Follicular (FO) B cell (also known as a B-2 cell)
Most common type of B cell and, when not circulating through the blood, is found mainly in the
lymphoid follicles of secondary lymphoid organs (SLOs).[16] They are responsible for generating the
majority of high-affinity antibodies during an infection.
Marginal-zone (MZ) B cell
Found mainly in the marginal zone of the spleen and serves as a first line of defense against blood-
borne pathogens, as the marginal zone receives large amounts of blood from the general
circulation.[29] They can undergo both T cell-independent and T cell-dependent activation, but
preferentially undergo T cell-independent activation.[16]
B-1 cell
Arises from a developmental pathway different from FO B cells and MZ B cells.[28] In mice, they
predominantly populate the peritoneal cavity and pleural cavity, generate natural antibodies
(antibodies produced without infection), defend against mucosal pathogens, and primarily exhibit T
cell-independent activation.[28] A true homologue of mouse B-1 cells has not been discovered in
humans, though various cell populations similar to B-1 cells have been described.[28]
Regulatory B (Breg) cell
An immunosuppressive B cell type that stops the expansion of pathogenic, pro-inflammatory
lymphocytes through the secretion of IL-10, IL-35, and TGF-β. Also, it promotes the generation of
regulatory T (Treg) cells by directly interacting with T cells to skew their differentiation towards
Tregs.
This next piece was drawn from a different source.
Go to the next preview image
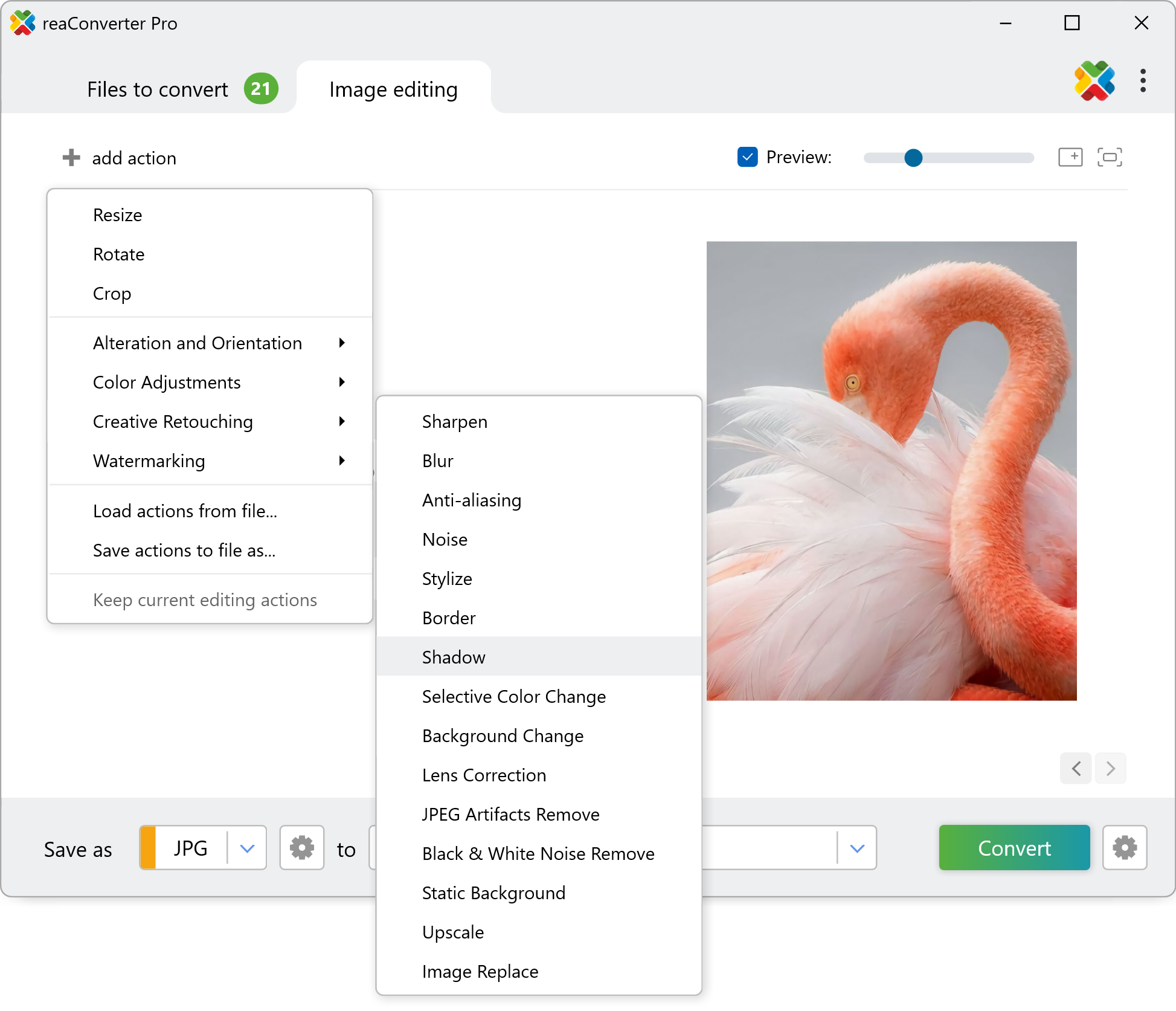click(x=1110, y=768)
No common Breg cell identity has been described and many Breg cell subsets sharing
regulatory functions have been found in both mice and humans. It is currently unknown if Breg cell
subsets are developmentally linked and how exactly differentiation into a Breg cell occurs. There is
evidence showing that nearly all B cell types can differentiate into a Breg cell through mechanisms
involving inflammatory signals and BCR recognition.